# Thread: Exponential dsn - expected cost of a project

1. ## Exponential dsn - expected cost of a project

Hi all,

The length of time $Y$necessary to complete a key operation in the construction of houses has an exponential distribution with mean 10 hours.

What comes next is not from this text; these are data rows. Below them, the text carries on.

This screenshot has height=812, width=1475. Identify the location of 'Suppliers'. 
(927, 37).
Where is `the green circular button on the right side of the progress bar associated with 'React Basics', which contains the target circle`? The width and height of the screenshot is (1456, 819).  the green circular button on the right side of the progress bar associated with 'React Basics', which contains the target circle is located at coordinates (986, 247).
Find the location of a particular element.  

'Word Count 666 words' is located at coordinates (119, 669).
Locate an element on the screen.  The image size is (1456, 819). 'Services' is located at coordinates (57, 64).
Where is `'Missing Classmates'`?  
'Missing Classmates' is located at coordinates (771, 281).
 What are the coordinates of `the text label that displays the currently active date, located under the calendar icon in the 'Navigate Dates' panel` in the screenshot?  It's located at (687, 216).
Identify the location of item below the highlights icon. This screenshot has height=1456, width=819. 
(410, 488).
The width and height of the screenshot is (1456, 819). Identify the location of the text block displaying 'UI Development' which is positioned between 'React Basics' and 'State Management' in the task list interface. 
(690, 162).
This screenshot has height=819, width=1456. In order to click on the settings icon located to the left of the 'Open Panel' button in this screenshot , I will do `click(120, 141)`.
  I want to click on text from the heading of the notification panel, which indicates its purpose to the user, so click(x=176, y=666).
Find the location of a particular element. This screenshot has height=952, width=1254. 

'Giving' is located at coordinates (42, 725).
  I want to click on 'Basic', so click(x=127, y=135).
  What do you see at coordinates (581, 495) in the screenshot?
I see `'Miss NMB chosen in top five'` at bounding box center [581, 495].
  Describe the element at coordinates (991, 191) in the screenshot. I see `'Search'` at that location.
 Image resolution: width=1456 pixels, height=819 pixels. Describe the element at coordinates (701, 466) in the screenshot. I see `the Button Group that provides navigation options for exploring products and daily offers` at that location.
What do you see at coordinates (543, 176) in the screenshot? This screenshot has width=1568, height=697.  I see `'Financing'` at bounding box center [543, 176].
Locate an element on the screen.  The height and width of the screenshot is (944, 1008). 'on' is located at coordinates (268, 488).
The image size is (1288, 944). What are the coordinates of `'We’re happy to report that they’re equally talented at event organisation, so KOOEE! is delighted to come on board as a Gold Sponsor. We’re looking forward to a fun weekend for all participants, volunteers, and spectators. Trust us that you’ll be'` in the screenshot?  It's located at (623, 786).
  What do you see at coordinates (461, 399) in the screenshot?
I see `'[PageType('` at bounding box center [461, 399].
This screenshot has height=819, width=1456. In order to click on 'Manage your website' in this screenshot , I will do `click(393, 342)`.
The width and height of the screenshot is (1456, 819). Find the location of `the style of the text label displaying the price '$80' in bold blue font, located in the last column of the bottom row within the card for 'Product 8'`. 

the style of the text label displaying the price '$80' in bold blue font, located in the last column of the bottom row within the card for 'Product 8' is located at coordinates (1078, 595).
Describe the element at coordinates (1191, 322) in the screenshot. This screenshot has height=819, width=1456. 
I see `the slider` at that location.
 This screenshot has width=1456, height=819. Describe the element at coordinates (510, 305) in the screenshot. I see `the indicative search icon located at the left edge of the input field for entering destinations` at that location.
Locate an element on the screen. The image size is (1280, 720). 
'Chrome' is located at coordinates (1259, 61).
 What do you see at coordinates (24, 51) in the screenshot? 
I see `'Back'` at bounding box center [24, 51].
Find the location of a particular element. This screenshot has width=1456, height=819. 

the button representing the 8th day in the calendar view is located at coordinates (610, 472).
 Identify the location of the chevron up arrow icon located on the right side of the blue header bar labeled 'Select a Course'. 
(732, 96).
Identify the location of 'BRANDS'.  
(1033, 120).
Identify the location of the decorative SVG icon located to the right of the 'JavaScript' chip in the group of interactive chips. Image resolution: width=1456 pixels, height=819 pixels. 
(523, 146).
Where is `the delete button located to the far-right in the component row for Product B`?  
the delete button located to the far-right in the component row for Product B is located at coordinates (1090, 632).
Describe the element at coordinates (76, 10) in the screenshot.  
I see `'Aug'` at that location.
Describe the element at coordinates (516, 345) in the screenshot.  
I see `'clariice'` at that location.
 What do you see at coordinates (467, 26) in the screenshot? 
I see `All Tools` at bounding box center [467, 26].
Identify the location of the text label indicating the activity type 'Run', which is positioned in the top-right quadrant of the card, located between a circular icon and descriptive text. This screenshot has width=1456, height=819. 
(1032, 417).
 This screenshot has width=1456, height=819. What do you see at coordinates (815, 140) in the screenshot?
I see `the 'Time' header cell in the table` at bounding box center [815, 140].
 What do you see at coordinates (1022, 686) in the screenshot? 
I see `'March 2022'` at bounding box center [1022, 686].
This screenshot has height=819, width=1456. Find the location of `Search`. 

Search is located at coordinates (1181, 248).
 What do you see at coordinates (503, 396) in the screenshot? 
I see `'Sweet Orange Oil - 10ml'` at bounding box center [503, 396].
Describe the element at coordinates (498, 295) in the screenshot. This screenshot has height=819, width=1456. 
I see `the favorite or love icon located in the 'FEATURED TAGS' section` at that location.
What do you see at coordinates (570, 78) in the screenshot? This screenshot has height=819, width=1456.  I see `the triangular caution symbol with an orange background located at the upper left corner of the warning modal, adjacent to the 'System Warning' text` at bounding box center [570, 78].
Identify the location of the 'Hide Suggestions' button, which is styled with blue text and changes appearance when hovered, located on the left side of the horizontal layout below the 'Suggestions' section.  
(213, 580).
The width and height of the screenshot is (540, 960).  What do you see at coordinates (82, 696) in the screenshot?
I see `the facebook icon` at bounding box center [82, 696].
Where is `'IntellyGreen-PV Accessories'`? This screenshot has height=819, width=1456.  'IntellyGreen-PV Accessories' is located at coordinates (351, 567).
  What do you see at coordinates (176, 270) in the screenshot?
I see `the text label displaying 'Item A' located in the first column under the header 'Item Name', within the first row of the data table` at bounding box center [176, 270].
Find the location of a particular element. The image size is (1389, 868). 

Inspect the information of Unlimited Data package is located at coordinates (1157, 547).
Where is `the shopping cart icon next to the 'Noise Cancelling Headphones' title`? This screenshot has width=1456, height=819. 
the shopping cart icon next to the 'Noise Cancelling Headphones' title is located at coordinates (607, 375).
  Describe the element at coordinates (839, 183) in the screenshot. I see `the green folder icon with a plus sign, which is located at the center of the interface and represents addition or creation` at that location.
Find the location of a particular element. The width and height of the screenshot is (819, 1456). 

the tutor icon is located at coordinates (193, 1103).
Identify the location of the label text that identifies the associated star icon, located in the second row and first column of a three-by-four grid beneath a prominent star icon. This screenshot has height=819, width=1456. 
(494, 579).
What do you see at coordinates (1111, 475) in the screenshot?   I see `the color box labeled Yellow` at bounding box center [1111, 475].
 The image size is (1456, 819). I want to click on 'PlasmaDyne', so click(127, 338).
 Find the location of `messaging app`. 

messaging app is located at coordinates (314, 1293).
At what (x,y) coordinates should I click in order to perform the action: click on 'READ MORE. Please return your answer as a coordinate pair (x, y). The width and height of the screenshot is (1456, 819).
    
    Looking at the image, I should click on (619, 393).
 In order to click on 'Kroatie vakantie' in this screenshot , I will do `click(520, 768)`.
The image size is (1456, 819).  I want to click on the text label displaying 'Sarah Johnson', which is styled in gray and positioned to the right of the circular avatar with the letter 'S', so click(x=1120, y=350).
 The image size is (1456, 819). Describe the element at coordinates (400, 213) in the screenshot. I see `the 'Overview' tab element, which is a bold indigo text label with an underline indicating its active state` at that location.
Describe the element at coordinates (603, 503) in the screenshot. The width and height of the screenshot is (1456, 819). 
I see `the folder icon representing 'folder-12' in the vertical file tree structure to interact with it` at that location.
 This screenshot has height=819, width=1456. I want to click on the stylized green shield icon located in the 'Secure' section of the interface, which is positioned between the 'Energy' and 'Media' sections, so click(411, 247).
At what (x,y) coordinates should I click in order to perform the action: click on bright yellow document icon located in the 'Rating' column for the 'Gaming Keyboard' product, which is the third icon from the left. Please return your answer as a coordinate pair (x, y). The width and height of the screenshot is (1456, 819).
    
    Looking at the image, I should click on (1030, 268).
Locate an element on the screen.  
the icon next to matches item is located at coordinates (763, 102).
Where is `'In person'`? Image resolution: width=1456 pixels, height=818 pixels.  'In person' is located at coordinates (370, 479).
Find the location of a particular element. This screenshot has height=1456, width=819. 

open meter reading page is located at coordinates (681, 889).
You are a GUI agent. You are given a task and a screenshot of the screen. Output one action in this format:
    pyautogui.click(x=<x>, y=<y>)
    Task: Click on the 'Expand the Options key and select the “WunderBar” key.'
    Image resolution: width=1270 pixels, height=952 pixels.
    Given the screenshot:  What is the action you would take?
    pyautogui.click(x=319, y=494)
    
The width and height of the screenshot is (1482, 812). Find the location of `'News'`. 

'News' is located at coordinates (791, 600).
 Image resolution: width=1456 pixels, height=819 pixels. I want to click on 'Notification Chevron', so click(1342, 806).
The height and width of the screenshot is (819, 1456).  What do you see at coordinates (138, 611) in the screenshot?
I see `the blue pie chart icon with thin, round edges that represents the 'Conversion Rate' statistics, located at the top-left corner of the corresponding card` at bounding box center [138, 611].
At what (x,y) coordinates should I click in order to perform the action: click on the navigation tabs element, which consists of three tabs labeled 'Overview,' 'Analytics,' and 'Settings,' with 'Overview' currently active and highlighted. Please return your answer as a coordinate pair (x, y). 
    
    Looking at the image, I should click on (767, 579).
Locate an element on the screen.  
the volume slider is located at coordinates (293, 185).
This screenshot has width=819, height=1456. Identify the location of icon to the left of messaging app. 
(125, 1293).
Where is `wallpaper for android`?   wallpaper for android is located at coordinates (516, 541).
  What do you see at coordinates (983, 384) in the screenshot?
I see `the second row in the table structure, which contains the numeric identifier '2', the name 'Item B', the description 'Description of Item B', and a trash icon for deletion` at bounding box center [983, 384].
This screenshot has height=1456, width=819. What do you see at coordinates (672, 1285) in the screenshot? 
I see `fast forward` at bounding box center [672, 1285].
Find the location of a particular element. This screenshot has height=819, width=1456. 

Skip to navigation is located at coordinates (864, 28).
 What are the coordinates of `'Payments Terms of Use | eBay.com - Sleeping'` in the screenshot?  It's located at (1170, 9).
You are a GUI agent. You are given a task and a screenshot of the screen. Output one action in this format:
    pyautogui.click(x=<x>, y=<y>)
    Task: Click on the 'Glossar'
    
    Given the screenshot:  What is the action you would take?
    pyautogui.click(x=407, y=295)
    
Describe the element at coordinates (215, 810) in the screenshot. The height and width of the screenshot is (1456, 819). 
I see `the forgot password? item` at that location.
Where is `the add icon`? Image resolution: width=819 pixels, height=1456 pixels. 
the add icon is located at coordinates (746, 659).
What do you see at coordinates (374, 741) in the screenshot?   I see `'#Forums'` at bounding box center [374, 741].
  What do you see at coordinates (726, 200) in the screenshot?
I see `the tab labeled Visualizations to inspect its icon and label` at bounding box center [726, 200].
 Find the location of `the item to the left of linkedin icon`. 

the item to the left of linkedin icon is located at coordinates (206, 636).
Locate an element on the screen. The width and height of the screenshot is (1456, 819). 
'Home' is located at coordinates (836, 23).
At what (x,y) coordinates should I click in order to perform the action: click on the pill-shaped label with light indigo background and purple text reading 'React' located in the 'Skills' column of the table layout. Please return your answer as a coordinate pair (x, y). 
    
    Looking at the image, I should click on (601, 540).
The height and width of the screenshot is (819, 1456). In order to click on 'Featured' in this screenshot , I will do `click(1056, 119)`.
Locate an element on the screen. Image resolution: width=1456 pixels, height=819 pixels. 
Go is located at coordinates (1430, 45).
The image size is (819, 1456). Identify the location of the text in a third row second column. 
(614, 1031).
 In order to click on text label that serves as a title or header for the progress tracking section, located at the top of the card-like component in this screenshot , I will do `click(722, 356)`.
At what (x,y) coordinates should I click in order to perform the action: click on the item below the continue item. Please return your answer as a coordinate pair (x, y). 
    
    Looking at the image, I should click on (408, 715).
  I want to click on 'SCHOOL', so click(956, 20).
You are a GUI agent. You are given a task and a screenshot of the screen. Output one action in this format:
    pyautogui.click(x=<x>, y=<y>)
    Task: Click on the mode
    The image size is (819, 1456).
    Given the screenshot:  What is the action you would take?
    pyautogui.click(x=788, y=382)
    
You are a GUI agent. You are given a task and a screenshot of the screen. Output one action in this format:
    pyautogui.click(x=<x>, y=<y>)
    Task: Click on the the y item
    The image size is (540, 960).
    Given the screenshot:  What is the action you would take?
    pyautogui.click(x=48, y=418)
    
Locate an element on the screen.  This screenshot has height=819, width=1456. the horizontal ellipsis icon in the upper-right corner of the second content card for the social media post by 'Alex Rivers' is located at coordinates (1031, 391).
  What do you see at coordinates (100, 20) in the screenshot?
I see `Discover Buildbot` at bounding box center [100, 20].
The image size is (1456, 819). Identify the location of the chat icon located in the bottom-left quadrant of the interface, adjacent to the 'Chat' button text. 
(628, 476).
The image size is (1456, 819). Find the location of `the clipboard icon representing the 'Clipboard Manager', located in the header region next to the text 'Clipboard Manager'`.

The formula $C=100+40Y+3Y^2$ relates the cost $C$of completeting this operation to the square of the time to completion. Find the mean and variance of $C$

So mean of C;
$E(C)=E(100+40Y+3Y^2)=100+40\cdot E(Y)+3\cdot [E(Y)]^2=100+40\cdot 10+3\cdot 100=800$

Just not sure I have calculated variance correctly; $E(C^2)=E[(100+40Y+3Y^2)^2]=$ $E(100^2+1600Y^2+9Y^4+8000Y+600Y^2+240Y^3)=640000$

So $var(C)=640000-800^2=0$

2. Originally Posted by Robb
Hi all,

The length of time $Y$necessary to complete a key operation in the construction of houses has an exponential distribution with mean 10 hours. The formula $C=100+40Y+3Y^2$ relates the cost $C$of completeting this operation to the square of the time to completion. Find the mean and variance of $C$

So mean of C;
$E(C)=E(100+40Y+3Y^2)=100+40\cdot E(Y)+3\cdot [E(Y)]^2=100+40\cdot 10+3\cdot 100=800$

Just not sure I have calculated variance correctly; $E(C^2)=E[(100+40Y+3Y^2)^2]=$ $E(100^2+1600Y^2+9Y^4+8000Y+600Y^2+240Y^3)=640000$

So $var(C)=640000-800^2=0$
You have made the very bad mistake of thinking that $E(Y^n) = [E(Y)]^n$.

You're given $E(Y) = 10$. To get $E(Y^n)$ you need to use the pdf: $E(Y^n) = \int_0^{+\infty} y^n f(y) \, dy$.

$E(C) = E(100 + 40Y + 3Y^2) = 100 + 40 E(Y) + 3 E(Y^2)$.

$Var(C) = E(C^2) - [E(C)]^2$

and note that $C^2 = (100 + 40Y + 3Y^2)^2$.